Stage 8
Remember how the game encourages you to distinguish between your fighting force and your home team that makes money and items? Well here's a series of four stages where you have to use a specific set of 4 people plus 1 of your choice. You can't change their equipment at any point because that can only be done at the dispatch screen.
Actually it turned out to not be so bad; fortunately they make the enemies fairly week so you can catch your lower level people up. But mine had none of their special skills because I had just been using them to make money.
Stage 9
My dogs had babies.
This stage is where we're trying to steal guns and fireworks from the enemies. The boss has an annoying move that he randomly uses from time to time to shoot someone from anywhere on the map.
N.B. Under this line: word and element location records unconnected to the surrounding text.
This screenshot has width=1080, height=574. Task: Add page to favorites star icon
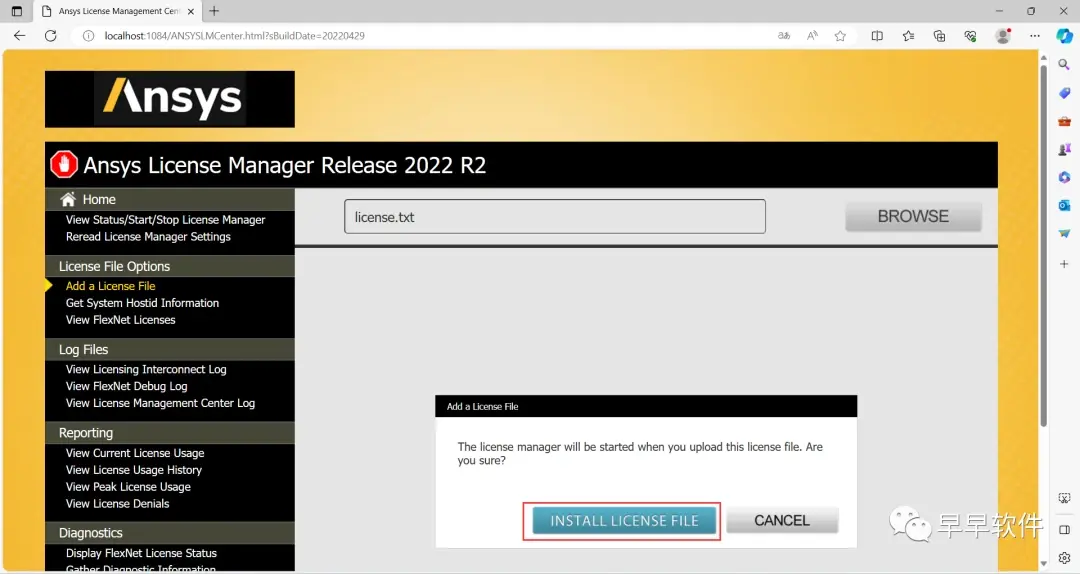coord(840,36)
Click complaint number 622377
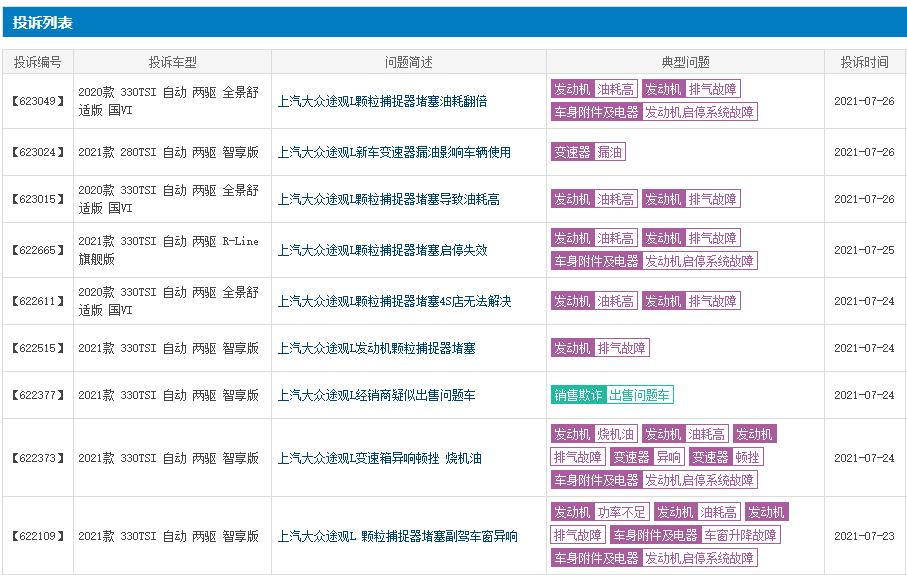Image resolution: width=907 pixels, height=575 pixels. click(x=38, y=395)
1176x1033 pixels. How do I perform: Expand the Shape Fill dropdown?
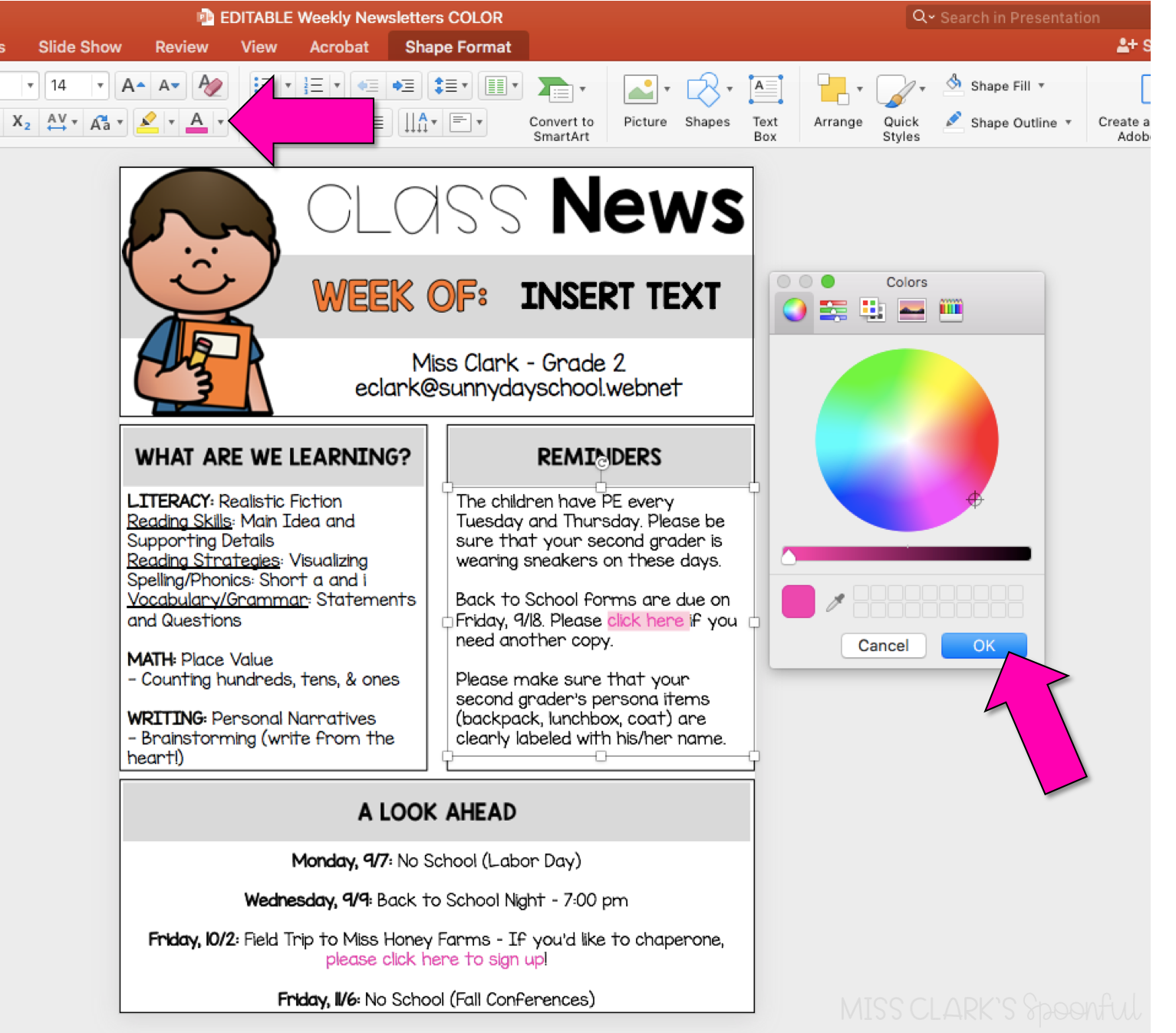[x=1040, y=85]
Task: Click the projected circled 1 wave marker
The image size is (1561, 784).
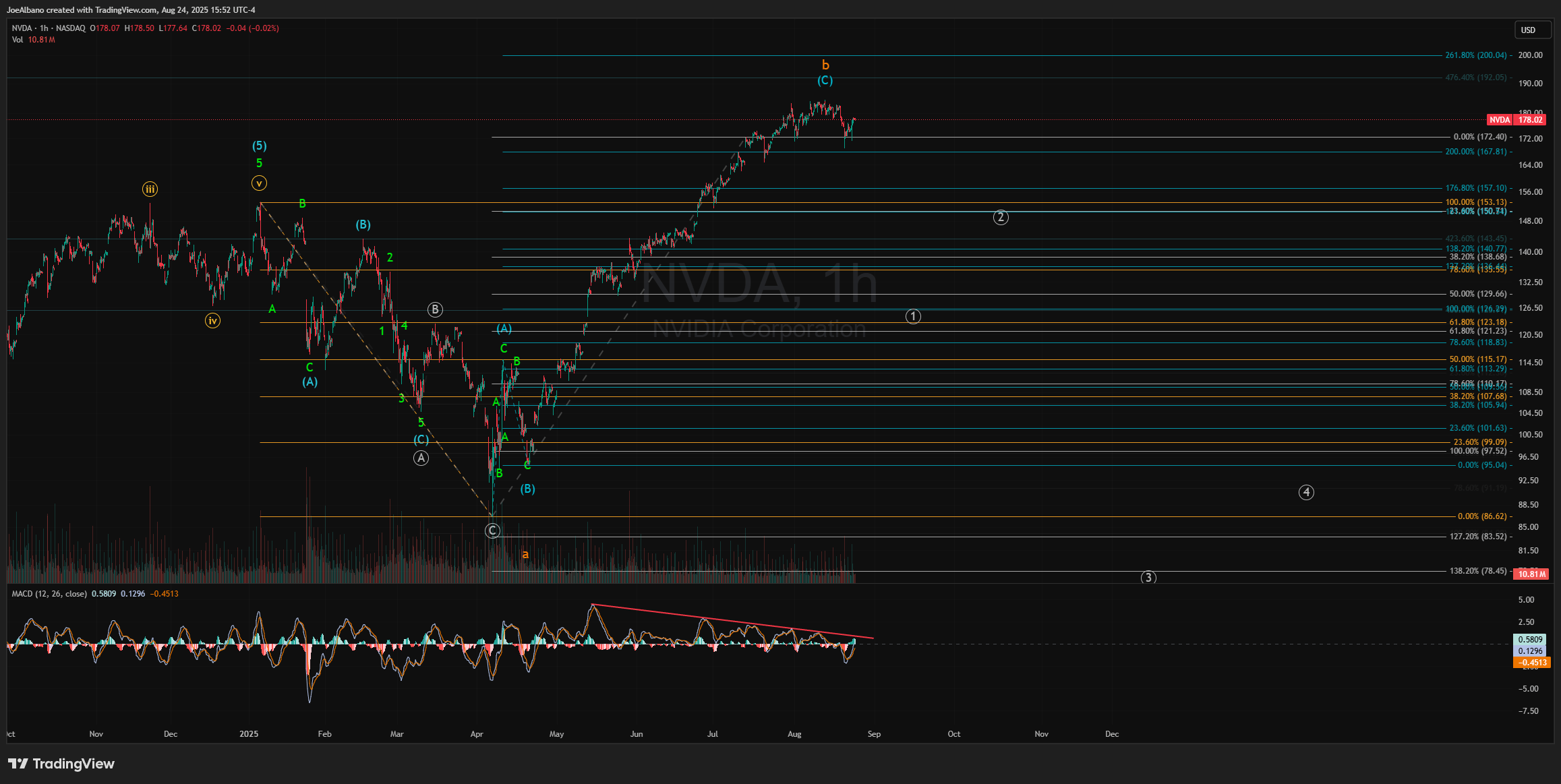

There are a lot of hidden and optional characters here that you need to take specific characters to get. And then they're not very helpful, but at least it's more people.
Stage 10
This is a rough stage. We still just have all these predetermined groups and the grunt enemies in this stage are very strong. They also have more of these undefined-range moves that they can use from al over the place. You basically have to make sure that nobody drops too low in HP or they'll get picked off. There's also a secret character you have to reach in 14 turns, although I managed to do it even though I wasn't trying that hard.
Stage 11
This stage is really long. You have to beat all the enemies, plus there are reinforcements (more of those guys from stage 10). You get 5 guys from the hidden village after a while, but it still takes a really long time to beat and has even more of those annoying "hit you from across the map" enemies.
--
So this is the point where I'm going to give up on the game. It's a shame because it has good ideas in it. There is a wide variety of characters and skills, and the "hidden village" segment between stages has a lot of potential in letting you give your non-fighting characters something to do. But the designers torpedoed everything with a series of bad design decisions. To sum up all the negatives:
- The cursor sensitivity is way too high. (This is not an emulation issue, it's mentioned on the kusoge wiki entry for the game)
- The maps are too large for the content, and it's hard to see them. If it weren't for the inset map the game would be nearly unplayable.
- There's just too little information on the whole. Enemies seem to have undefined ranges for their abilities and you have to be careful because the boss might suddenly use an attack from halfway across the map targeted at your weak healer. With permadeath and no in-battle saves this is a problem.
- The game encourages you to have your fighting force and then your "village" units. But then they have forced deploys and secrets that rely on using specific characters.
- Too much content is hidden with no hints. The "true" ending is impossible to get without a walkthrough, and even with a walkthrough it's tough. If you don't move the main character in front of a little shrine on stage 4 (with no hints indicating you should do so), you permanently lose access to all the main character's unique sword abilities. Almost all the equippable weapons can only be gotten by finding them in hidden spaces on the 31x31 maps; there are no clues so that means 961 potential squares. I'm not even sure the instruction manual tells you these hidden items exist.
- The village part is interesting, but they need to provide more information on what you're actually doing with your choices.
- The battles on the whole are slow moving.
- Apparently there are also a lot of freezes and glitches; I didn't encounter any of these but they're a common complaint about the game.
I said in the last post I was going to make a little guide for the true ending but without actually doing the things myself I can't understand some of the conditions, so I'll just leave the walkthrough site up there. But you won't get the ending following this stage by stage.